======== Text excerpt
In the trial, 186 stage I HR-positive, HER2-negative breast cancer patients with risk scores of 18 or under agreed to opt out of radiotherapy while still receiving standard-of-care adjuvant endocrine therapy for at least five years.

All the patients were still alive five years after surgery, and 99 percent were breast cancer-free at this time.

Although the results were striking, Jagsi warned against overexcitement. "As much as we investigators like to have really press-worthy, ready-for-application studies, I think we need to walk with a little bit of caution here," she said.

Although there were only two recurrences before the five-year interim analysis mark, there have since been six more in the ongoing 10-year study, Jagsi said. Moreover, recent advances in radiation have made the treatment much less severe than it had been.

"It is extremely well tolerated, so … I don't want us to scare off, first of all, the patients who clearly do need radiation or really anyone, because what we want is rational deliberation about treatment options for patients."

"The takeaway of this is actually that if there is a younger, postmenopausal woman who meets the criteria for inclusion in IDEA, what we really should be doing is encouraging them to enroll on DEBRA, which is a randomized trial of this approach and will actually collect quality of life information," Jagsi said.

DCIS utility

The second report at SABCS focused on an even lower-risk group — patients with ductal carcinoma in situ, commonly deemed "stage 0" breast cancer. Similar to the IDEA trial, this study, ECOG-ACRIN 4112, has followed its cohort for five years out of a planned 10.

According to Seema Khan, professor at the Feinberg School of Medicine and Lurie Comprehensive Cancer Center of Northwestern, there is a lot of discussion about optimization of local therapy in DCIS because it's "clear that some patients are being overtreated."

The E4112 trial incorporated both MRI and the 12-gene DCIS-version of Oncotype DX, exploring whether imaging could guide the use of breast-conserving surgery over mastectomy, and whether subsequent genetic testing could pick out whether certain individuals who got the less severe surgery could also forgo radiation.

The MRI results have been previously published, so Khan focused her discussion on the gene-expression findings.

Overall, 171 women in the trial, about half the total cohort, had breast-conserving surgery and met all the criteria for the next step of Oncotype DX testing. Patients with low scores (less than 39) were advised that they could avoid radiation, while those with intermediate or high scores were advised to follow through with radiation. All had the choice whether to follow their doctors' recommendations or not.
================
• [Questions]
1) In the passage on breast cancer radiotherapy trials, reproduce the stretch from "The E4112 trial" through "the gene-expression findings.", substituting "ultrasound" for "MRI".
2) Write the next part of the passage on breast cancer radiotherapy trials, picking up after its final sentence.
======== Raw data
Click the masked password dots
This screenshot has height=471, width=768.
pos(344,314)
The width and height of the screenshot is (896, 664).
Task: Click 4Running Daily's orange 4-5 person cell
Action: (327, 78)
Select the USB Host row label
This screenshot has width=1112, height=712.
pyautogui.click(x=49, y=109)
================
• [Answers to this exercise]
1)
The E4112 trial incorporated both ultrasound and the 12-gene DCIS-version of Oncotype DX, exploring whether imaging could guide the use of breast-conserving surgery over mastectomy, and whether subsequent genetic testing could pick out whether certain individuals who got the less severe surgery could also forgo radiation.

The ultrasound results have been previously published, so Khan focused her discussion on the gene-expression findings.

2)
According to Khan, the cohort was divided about equally into those with a low score and those with an intermediate or high score, and they were "quite adherent to the radiotherapy recommendations."

"The low score patients generally agreed to omit radiotherapy, and the higher score patients generally agreed to receive it so that the overall adherence rate to the radiation recommendation was actually 92 percent," she said.

Across the board about 5 percent of the cohort ended up with a local recurrence by the five-year mark. That recurrence rate held true in the low-score group who did not receive radiation, while in the high-risk, radiation-treated patients, the recurrence rate was 4.3 percent.

"Analysis of 10-year outcomes is very important because this is something that will evolve over time, and we will expect to see more events during that period. Also, larger prospective trials are needed, which are under consideration at the moment," Khan said.

As the first prospective study using a genetic risk score to advise women as to whether they should pursue radiation, Khan said the data are reassuring in that the recurrence rate for the treated high- and intermediate-risk group was "much lower than observed previously," but because the trial was not randomized, this shouldn't be interpreted as direct evidence of a radiation benefit.

"I think we need to do larger, better trials to really establish this finding. But it's certainly going in the right direction, and women can be informed about this finding in terms of helping them to make their decision," she said.